Cute

$\begin{aligned} I & = \int_1^\infty \frac 1{x(x^2+1)}dx & \small \color{#3D99F6} \text{Let }u = x^2 \implies du = 2x \ dx \\ & = \int_1^\infty \frac 1{2u(u+1)}du \\ & = \frac 12 \int_1^\infty \left(\frac 1u - \frac 1{u+1} \right) du \\ & = \frac 12 \bigg[\ln u - \ln (u+1)\bigg]_1^\infty \\ & = \frac 12 \ln \left(\frac u{u+1}\right) \bigg|_1^\infty \\ & = \frac 12 \ln 2 \\ & = \boxed{\ln \sqrt 2} \end{aligned}$

Note first that $\dfrac{1}{x(x^{2} + 1)} = \dfrac{1 + x^{2} - x^{2}}{x(x^{2} + 1)} = \dfrac{1}{x} - \dfrac{x}{x^{2} + 1}$ .

Integrating these two terms separately, the second using the substitution $u = x^{2} + 1, du = 2x dx$ , gives us that

$\displaystyle\int \dfrac{1}{x(x^{2} + 1)} dx = \ln(x) - \dfrac{1}{2} \ln(x^{2} + 1) + C = \ln \left(\dfrac{x}{\sqrt{x^{2} + 1}}\right) + C$ .

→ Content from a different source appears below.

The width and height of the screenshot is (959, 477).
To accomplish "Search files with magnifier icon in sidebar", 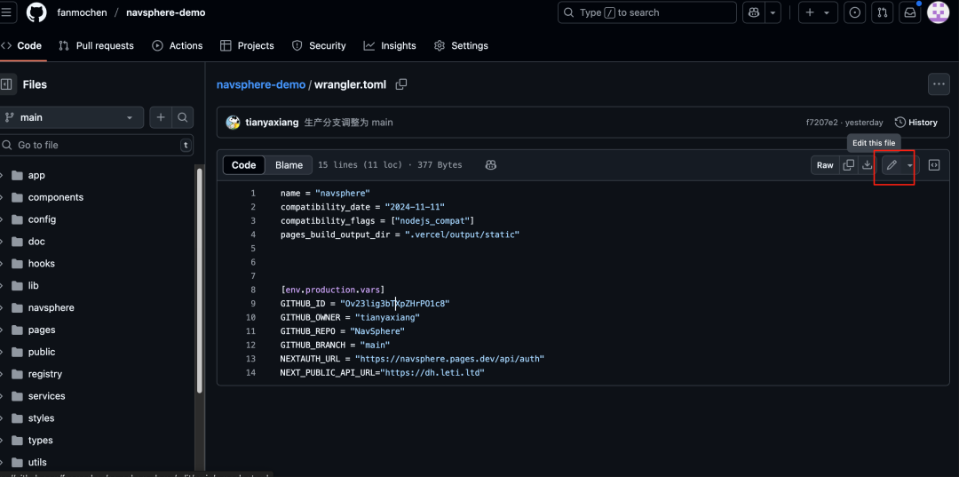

Now $\ln \left( \dfrac{x}{\sqrt{x^{2} + 1}} \right) = \ln \left ( \dfrac{x}{x \sqrt{1 + \dfrac{1}{x^{2}}}} \right)$ , which $\to \ln(1) = 0$ as $x \to \infty$ .

Thus when we evaluate the integral as stated we obtain the answer $0 - \ln\left(\dfrac{1}{\sqrt{2}}\right) = \boxed{\ln \sqrt{2}}$ .